EXERCISE OBJECTIVE: Output must consist only of the lines of the material below from the one with "This screenshot has width=640, height=435." through the one with "Image resolution: width=651", each reproduced exactly; no pictures belong in it.

▶

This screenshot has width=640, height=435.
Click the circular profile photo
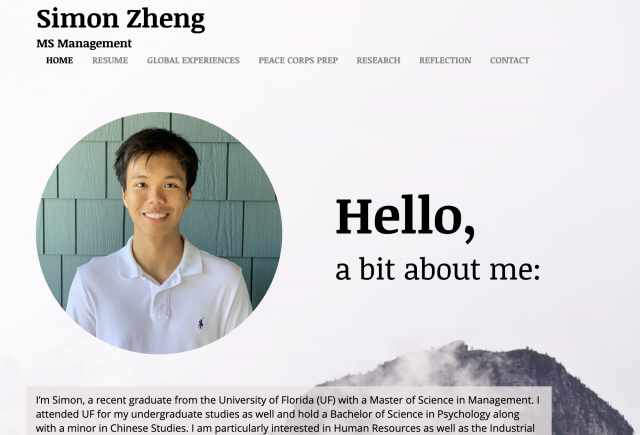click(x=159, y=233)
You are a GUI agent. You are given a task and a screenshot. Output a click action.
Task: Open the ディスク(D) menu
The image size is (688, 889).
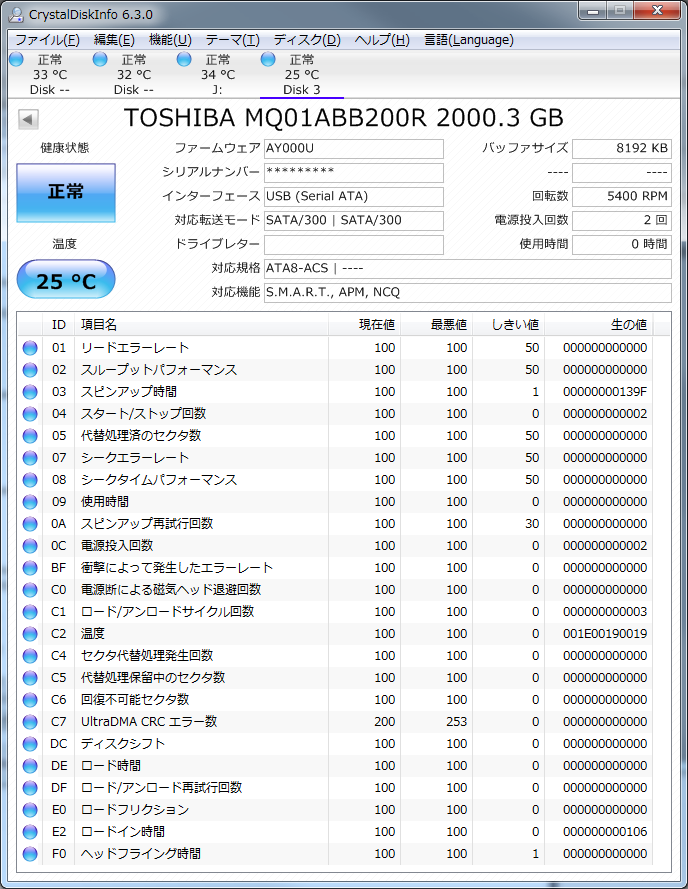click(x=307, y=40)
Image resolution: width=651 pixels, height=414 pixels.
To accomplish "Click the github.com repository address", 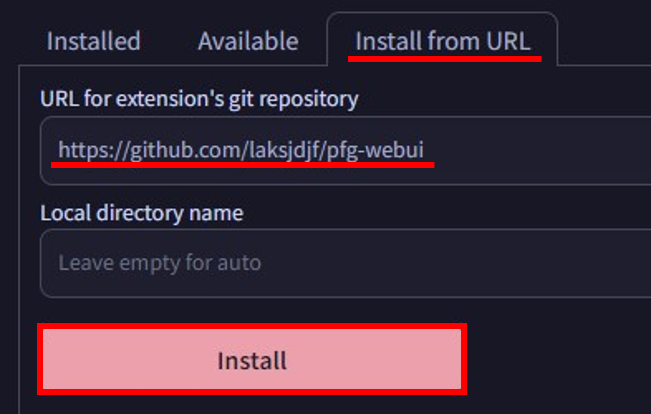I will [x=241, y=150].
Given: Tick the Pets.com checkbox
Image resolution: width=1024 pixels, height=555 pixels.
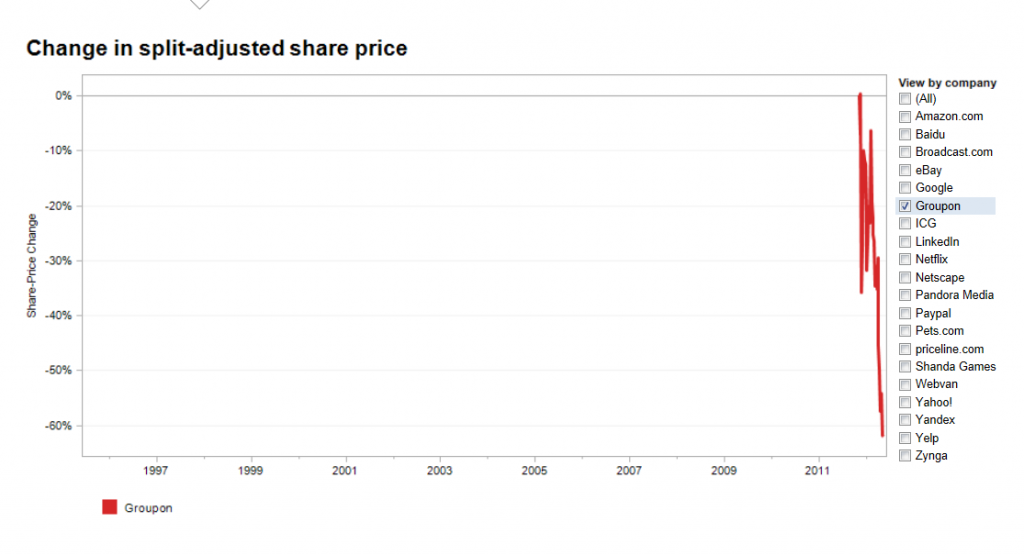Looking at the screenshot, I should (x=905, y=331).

◀
▶

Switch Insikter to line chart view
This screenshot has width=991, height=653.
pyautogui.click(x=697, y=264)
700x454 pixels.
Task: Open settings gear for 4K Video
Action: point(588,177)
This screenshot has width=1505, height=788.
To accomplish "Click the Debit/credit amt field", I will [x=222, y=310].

◀

TASK SOLUTION:
This screenshot has width=640, height=435.
Click the circular profile photo
click(x=159, y=233)
You are a GUI agent. You are given a task and a screenshot. Output a click action.
Task: Open the ディスク(D) menu
The image size is (688, 889).
click(x=307, y=40)
Image resolution: width=651 pixels, height=414 pixels.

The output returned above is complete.